Work order:
Every line of the records that holds the word "using" should be copied out.

(Records from a data source)
######

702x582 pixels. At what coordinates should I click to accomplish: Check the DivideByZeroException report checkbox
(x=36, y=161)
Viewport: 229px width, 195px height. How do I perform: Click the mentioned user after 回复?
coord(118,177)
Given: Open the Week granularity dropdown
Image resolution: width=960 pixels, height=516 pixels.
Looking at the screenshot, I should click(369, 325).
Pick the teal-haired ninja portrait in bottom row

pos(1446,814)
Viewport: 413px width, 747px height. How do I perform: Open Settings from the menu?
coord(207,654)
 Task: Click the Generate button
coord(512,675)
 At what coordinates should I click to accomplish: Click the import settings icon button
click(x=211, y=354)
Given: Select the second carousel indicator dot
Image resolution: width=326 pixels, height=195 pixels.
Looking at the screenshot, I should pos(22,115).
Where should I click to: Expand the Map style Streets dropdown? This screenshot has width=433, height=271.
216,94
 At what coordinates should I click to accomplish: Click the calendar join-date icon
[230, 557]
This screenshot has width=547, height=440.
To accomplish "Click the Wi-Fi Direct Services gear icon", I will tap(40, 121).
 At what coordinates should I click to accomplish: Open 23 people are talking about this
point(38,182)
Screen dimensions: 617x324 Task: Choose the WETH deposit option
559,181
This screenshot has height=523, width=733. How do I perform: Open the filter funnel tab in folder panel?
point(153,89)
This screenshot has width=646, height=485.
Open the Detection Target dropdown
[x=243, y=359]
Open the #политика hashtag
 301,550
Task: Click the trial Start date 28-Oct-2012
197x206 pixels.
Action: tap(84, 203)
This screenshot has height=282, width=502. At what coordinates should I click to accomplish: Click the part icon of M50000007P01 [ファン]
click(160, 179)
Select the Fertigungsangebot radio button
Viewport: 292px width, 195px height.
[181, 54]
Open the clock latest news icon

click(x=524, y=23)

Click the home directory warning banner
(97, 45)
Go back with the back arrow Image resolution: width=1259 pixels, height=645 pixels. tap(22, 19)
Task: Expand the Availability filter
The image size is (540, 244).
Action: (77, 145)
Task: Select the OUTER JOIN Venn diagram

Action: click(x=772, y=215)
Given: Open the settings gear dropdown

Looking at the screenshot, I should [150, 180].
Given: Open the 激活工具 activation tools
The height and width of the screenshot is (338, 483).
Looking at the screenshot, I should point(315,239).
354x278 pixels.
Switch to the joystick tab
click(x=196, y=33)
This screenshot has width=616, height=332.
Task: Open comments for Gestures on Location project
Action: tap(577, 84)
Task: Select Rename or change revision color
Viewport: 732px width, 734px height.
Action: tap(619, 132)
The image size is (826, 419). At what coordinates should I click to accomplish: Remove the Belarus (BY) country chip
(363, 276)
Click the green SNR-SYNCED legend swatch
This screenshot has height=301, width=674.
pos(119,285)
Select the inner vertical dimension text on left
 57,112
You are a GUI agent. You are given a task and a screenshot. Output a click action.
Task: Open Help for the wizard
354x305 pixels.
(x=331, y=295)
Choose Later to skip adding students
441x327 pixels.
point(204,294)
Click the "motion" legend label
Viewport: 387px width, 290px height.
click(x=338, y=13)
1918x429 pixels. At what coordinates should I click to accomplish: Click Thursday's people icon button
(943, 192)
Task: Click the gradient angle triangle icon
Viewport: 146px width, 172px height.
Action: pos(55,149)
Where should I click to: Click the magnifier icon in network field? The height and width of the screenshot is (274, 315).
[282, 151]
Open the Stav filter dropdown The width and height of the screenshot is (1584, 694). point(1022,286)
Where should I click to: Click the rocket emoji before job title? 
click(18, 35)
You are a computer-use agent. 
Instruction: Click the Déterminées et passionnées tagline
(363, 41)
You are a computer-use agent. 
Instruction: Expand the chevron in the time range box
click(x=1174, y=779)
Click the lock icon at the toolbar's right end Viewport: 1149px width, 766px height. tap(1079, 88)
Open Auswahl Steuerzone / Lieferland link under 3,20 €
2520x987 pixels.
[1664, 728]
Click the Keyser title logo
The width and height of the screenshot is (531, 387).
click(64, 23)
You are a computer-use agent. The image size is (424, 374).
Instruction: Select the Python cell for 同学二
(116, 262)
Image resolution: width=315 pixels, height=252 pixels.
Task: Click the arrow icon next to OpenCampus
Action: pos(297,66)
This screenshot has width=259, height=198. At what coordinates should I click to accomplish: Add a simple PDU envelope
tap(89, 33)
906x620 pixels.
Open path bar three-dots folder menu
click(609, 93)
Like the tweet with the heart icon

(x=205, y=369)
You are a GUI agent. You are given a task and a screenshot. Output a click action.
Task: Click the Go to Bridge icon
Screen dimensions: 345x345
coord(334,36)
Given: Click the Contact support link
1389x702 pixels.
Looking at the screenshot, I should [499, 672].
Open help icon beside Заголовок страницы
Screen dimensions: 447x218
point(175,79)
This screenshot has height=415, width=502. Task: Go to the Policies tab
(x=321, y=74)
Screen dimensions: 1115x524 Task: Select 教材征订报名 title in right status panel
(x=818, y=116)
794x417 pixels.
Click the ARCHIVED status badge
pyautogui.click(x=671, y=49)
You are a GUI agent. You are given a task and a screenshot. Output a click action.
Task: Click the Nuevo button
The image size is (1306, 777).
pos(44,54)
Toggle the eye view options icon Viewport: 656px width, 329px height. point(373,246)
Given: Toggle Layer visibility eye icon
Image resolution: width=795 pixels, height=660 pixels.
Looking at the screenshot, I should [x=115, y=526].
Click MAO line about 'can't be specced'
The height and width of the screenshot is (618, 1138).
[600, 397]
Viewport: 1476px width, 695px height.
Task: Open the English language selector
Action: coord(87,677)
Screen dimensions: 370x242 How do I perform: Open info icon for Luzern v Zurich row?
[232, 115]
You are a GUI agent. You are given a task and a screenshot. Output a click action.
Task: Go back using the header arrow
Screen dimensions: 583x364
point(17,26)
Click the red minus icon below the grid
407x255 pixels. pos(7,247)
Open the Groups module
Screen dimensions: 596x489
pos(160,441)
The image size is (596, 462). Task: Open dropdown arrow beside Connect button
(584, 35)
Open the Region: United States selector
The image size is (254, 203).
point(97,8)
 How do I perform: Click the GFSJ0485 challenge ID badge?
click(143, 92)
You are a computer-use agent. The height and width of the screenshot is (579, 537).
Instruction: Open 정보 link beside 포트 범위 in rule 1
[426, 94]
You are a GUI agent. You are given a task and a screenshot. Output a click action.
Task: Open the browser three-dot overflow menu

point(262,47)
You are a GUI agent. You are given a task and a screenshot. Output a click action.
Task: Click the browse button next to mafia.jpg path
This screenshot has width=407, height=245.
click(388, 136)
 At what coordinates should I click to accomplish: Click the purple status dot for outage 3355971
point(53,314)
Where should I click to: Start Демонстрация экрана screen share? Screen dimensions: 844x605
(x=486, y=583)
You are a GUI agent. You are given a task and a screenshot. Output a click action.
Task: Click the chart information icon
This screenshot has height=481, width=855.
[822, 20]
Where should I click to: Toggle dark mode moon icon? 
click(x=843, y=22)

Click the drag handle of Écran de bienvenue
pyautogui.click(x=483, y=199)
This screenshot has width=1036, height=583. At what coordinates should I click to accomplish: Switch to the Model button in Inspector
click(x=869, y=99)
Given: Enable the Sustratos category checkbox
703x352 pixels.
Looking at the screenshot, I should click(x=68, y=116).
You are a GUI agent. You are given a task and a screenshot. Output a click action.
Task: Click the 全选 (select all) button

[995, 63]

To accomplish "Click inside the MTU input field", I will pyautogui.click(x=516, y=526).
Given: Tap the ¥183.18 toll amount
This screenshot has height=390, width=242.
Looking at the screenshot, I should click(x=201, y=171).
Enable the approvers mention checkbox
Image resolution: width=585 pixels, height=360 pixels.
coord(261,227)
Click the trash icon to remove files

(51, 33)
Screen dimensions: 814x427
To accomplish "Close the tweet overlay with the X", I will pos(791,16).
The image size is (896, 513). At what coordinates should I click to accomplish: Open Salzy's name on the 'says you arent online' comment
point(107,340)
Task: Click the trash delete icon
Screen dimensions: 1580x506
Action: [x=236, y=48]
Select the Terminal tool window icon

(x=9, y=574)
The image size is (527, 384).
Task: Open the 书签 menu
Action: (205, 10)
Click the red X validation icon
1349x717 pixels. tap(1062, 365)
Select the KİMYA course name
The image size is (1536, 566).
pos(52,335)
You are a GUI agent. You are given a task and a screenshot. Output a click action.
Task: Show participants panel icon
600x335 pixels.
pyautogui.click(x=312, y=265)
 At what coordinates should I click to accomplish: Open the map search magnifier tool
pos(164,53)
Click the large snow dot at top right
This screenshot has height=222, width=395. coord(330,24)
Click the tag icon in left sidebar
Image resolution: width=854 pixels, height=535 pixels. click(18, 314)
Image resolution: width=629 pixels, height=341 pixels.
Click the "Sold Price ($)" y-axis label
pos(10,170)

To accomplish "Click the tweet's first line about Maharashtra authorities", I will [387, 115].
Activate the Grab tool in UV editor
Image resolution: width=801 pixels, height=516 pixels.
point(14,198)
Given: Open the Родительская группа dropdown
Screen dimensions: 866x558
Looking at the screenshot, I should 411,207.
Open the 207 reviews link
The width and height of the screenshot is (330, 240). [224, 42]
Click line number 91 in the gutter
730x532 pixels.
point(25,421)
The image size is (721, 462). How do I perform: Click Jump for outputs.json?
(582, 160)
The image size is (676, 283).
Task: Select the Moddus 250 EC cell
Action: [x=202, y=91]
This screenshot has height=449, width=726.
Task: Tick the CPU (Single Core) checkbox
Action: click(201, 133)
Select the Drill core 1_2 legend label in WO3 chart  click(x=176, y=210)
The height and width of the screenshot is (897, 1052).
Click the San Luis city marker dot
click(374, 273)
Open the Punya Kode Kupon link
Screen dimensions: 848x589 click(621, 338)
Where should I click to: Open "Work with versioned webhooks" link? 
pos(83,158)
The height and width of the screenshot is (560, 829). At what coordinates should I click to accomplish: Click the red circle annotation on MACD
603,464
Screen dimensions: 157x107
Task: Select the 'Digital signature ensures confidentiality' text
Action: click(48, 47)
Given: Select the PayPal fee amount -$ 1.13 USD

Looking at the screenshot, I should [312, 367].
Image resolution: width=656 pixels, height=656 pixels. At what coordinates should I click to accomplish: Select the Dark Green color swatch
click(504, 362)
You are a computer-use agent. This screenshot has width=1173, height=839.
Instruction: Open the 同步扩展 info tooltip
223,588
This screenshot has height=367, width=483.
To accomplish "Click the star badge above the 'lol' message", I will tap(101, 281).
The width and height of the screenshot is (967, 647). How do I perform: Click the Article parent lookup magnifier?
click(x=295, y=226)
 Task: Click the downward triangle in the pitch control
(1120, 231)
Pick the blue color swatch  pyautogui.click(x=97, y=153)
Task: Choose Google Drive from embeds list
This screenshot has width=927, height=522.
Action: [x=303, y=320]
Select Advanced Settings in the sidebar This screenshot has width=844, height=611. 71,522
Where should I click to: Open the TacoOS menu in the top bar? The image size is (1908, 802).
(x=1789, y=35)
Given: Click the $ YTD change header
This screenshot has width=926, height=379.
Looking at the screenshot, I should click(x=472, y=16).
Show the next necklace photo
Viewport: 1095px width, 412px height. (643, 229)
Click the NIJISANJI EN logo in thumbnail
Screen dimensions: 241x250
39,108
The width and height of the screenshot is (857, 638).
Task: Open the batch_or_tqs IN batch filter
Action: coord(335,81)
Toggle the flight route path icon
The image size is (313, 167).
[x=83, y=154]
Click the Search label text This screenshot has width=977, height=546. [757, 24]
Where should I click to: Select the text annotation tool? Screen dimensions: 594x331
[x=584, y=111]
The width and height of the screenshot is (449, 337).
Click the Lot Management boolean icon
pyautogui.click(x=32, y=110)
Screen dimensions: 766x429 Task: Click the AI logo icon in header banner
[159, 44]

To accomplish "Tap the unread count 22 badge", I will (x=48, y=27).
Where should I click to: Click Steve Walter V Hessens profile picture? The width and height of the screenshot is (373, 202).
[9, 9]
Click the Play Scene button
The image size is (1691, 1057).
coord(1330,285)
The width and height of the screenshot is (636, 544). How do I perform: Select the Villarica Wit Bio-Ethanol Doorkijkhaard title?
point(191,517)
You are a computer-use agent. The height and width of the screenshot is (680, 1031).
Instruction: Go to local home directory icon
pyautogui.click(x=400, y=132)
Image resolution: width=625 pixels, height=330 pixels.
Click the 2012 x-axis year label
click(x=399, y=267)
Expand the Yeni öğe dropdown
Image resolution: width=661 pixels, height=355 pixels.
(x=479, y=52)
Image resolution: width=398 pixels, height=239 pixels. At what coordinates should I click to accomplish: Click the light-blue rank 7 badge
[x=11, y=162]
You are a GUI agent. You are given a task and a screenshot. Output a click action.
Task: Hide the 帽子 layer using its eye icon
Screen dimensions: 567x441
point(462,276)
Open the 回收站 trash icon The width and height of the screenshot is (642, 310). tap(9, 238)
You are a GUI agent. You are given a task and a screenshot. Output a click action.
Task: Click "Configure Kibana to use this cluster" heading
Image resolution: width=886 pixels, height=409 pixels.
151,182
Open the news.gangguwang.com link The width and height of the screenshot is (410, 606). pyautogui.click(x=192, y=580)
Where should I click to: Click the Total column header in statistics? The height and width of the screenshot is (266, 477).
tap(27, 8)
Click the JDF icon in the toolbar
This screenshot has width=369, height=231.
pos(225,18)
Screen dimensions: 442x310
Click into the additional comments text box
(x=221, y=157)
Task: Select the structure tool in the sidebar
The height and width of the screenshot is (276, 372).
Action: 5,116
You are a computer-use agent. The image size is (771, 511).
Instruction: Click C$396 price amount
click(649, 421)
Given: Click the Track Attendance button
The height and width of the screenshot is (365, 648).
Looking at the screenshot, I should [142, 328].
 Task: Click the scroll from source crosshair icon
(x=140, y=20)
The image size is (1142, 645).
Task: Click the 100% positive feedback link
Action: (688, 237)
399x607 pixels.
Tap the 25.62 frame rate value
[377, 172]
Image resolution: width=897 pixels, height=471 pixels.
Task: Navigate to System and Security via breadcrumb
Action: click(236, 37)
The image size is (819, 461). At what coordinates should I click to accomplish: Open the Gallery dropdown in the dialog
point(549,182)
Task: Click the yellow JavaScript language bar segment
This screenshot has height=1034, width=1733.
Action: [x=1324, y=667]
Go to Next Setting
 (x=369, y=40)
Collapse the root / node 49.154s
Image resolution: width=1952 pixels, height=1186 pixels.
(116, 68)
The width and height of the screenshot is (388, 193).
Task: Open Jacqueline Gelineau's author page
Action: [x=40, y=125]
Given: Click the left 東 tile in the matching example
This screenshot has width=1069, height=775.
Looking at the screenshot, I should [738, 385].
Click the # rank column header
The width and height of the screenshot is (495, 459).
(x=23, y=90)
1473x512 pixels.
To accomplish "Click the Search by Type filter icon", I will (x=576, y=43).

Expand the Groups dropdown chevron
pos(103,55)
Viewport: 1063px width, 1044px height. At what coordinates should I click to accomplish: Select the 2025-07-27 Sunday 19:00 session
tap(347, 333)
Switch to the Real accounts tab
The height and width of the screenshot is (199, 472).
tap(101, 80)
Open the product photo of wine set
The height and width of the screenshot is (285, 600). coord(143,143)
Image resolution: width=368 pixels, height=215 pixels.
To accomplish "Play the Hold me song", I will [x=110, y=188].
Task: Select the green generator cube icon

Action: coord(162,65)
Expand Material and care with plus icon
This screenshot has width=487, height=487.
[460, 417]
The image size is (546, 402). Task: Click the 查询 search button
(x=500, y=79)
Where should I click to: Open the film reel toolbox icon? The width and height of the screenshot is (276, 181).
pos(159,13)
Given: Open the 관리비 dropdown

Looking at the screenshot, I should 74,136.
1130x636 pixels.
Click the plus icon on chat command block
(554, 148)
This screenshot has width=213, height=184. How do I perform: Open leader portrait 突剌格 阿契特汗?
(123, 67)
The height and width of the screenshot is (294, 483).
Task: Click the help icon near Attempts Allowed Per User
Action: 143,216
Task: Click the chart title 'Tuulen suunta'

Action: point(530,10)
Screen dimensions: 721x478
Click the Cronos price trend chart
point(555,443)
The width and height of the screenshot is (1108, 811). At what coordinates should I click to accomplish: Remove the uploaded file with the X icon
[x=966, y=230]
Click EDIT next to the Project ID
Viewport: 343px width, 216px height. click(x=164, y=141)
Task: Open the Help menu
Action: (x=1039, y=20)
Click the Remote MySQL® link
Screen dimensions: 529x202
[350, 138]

######

Your response:
Task: Go back using the header arrow
Task: Hide the 帽子 layer using its eye icon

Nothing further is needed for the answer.